The CEP’s own warning is the headline within the headline. 23 communes are currently under the control of armed groups: 12 in the Western department, 8 in Artibonite, 3 in the Centre, 1 in the Northwest. Voter registration is scheduled to run April 1 through June 29 — right now. The CEP president, Jacques Desrosiers, has said publicly that the restoration of security is a prerequisite for holding the first round. He has not said the elections will happen. He has said they cannot happen unless conditions improve dramatically. Those are different statements.

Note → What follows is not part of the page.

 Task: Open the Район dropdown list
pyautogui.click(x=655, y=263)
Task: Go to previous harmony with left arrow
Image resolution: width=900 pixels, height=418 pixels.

For the Haitian diaspora in New York, Miami, Montreal, and Paris, this is the moment when planning resumes. Whether to register for voting from abroad. Whether to return for any phase of the process. Whether to send funds for civic mobilization or wait. The diaspora has been carrying Haiti through three years without an elected government. The question now is whether the elected government to come will be one that earns that carrying.

CARICOM, the OAS, the EU, the UN, and the multinational security support mission are all formally engaged in funding and securing the process. None of them have committed to what happens if the August date slips again.